Long before Mother Teresa’s struggle with darkness, a man named Martin Luther, a hugely influential reformer of the Christian faith in the 16th century, also went through dark times of depression.
How did Luther win His battle with depression? Having been trained to think as a scholar, striving to understand everything from a human perspective, he abandoned natural reasons and held tenaciously to the Word of God, seizing it by faith, refusing to doubt his beliefs or believe His doubts.
Apart from absolute confidence that what God says in His Word is true, it is difficult, if not impossible to survive the dark nights of the soul when you wonder if God really is there, and whether or not He cares anything about you. “Be still, and know that I am God,” He says to us in Psalms 46:10.

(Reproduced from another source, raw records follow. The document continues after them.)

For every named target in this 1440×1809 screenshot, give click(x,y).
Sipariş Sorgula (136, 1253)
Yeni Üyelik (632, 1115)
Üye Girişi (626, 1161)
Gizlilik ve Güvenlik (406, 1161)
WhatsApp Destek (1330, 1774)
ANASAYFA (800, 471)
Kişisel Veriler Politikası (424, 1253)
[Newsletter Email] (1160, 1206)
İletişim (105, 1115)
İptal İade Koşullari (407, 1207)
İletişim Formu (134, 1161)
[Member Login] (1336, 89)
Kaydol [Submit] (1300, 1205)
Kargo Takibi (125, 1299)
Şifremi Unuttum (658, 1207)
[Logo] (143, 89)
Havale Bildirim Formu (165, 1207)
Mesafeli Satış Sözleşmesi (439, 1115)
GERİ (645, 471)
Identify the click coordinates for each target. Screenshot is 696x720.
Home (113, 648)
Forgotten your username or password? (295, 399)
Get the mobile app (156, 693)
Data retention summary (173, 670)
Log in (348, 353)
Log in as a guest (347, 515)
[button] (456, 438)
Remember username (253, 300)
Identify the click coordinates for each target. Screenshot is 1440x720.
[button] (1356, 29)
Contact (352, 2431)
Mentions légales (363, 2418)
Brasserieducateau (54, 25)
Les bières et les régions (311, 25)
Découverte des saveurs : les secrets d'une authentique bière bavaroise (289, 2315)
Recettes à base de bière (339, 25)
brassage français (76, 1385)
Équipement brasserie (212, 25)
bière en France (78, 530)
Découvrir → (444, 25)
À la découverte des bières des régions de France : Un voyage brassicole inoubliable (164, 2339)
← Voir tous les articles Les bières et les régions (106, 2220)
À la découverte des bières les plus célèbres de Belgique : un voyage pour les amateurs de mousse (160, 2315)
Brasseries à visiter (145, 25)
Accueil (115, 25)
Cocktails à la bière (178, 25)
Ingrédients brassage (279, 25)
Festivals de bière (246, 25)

There are many things that will never be understood this side of heaven, and unless you can lift your eyes above the pain and suffering of this world to the promises of God’s Word, which you can take by faith, you, too, will vacillate and face dark times of doubt. “God will keep his promises, (Deut 7:9)” writes Pastor Bruce Hillman, “but how he keeps them is often quite surprising (Rom 11:33). The Psalmist wants us to be still so that we can listen to God’s promises, so that we can remember that despite our circumstances…despite our rationalizations, deductions, forecasting and negative thoughts, despite the apparent encroaching reality that says, ‘I can’t handle this and God isn’t coming,’ we are invited into the stillness of God so that we can be fed by the Word of truth.”
Those who have gone before us as Christ-followers have discovered the secret of journeying through doubt and darkness into confidence in God’s Word. If you are struggling, feed on the promises you’ve been given in God’s Word. Not a word of His promise has ever failed.